▸ **THE TASK**
Wherever a line holds the word "will", copy that line from the data.
----
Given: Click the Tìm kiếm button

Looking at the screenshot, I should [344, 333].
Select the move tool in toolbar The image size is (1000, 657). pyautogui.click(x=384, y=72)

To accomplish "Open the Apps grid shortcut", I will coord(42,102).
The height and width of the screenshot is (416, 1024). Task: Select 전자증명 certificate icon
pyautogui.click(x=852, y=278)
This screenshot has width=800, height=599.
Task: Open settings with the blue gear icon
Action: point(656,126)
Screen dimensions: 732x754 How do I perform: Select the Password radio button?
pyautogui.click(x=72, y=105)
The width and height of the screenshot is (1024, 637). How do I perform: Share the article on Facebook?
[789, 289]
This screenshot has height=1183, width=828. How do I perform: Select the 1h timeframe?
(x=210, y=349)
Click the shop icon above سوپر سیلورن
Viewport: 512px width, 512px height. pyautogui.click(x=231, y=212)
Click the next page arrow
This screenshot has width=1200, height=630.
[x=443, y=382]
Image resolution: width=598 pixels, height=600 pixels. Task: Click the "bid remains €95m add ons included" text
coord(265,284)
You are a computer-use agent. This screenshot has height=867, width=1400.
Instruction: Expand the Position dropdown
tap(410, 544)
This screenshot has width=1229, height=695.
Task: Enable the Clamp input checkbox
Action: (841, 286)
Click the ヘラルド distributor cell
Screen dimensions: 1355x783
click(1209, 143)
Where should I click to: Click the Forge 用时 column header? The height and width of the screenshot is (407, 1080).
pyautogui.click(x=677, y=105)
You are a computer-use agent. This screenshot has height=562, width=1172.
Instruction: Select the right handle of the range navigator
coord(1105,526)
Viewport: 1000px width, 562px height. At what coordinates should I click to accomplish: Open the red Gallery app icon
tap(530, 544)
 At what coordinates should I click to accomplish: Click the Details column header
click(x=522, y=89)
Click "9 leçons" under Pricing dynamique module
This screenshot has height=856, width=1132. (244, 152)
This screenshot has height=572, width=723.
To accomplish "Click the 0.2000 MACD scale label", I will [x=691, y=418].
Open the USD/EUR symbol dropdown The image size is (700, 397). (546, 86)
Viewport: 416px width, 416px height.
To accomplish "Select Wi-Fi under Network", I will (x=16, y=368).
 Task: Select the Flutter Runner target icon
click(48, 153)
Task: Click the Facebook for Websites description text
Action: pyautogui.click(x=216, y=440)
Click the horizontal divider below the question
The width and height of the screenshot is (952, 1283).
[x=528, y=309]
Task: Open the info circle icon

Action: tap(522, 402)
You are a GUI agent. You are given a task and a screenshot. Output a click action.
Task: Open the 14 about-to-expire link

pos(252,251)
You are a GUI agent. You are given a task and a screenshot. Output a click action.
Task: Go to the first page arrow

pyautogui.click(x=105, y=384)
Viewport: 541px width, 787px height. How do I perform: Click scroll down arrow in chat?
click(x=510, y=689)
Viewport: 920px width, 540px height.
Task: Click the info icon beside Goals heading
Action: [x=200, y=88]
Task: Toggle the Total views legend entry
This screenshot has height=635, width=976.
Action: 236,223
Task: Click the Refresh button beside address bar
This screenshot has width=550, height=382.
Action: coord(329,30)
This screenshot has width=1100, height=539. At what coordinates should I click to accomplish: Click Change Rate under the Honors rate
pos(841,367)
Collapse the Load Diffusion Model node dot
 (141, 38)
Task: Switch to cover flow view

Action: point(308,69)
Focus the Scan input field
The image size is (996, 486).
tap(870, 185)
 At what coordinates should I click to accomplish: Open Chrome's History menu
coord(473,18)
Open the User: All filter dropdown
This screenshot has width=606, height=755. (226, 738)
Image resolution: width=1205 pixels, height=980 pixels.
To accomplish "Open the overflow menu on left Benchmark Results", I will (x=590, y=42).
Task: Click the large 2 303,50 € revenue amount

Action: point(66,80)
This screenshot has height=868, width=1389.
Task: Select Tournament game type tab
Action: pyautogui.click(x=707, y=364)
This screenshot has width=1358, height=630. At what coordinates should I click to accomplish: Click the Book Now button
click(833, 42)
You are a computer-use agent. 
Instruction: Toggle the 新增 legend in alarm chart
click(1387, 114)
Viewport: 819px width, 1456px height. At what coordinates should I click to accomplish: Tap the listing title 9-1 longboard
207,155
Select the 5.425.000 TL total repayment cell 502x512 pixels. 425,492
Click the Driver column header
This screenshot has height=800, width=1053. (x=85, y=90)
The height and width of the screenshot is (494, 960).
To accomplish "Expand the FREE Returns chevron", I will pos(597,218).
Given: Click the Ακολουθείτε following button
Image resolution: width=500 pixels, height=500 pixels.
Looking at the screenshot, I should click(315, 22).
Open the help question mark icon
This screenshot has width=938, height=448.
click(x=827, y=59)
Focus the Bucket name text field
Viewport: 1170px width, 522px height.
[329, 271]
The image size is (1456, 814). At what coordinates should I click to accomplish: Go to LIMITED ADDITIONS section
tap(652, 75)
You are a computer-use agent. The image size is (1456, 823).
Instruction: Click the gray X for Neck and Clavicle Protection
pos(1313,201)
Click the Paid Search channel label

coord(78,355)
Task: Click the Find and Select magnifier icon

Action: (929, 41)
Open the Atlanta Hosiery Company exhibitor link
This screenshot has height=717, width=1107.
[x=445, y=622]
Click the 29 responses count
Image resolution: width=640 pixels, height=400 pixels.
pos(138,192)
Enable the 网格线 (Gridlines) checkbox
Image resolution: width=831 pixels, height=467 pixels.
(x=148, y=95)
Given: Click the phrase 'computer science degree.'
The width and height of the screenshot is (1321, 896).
----
▸ **RESPONSE**
To accomplish "Open the Apps grid shortcut", I will coord(42,102).
To accomplish "Click the 0.2000 MACD scale label", I will [x=691, y=418].
To accomplish "Select Wi-Fi under Network", I will (x=16, y=368).
To accomplish "Open the overflow menu on left Benchmark Results", I will (x=590, y=42).
To accomplish "Expand the FREE Returns chevron", I will pos(597,218).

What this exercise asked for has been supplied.